» Aim of the exercise: Below are the entries to work from; restate word for word the portion that opens with the line containing "Task: View the jousting knight photo" and closes with the line containing "Screen dimensions: 583x456", keeping both.

» Material provided:
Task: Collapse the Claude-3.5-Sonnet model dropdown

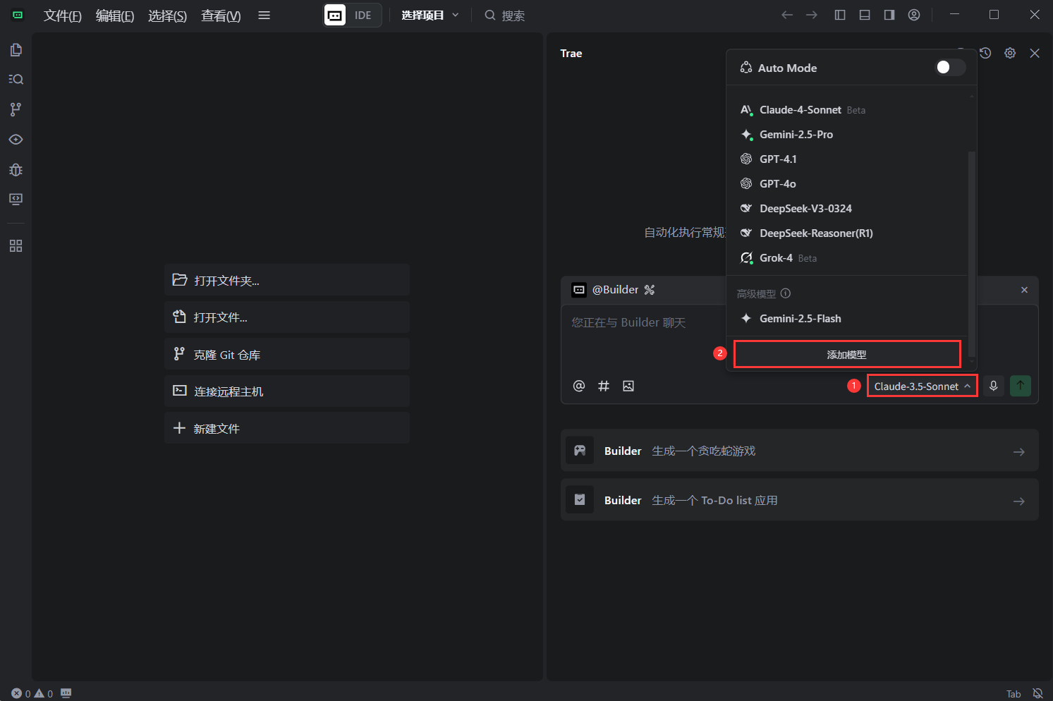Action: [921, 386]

...

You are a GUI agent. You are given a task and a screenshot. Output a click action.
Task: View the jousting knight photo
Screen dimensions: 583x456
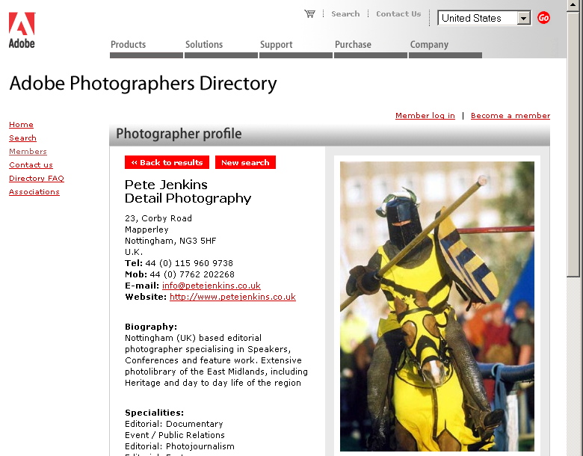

» Response area:
Task: View the jousting knight photo
Screen dimensions: 583x456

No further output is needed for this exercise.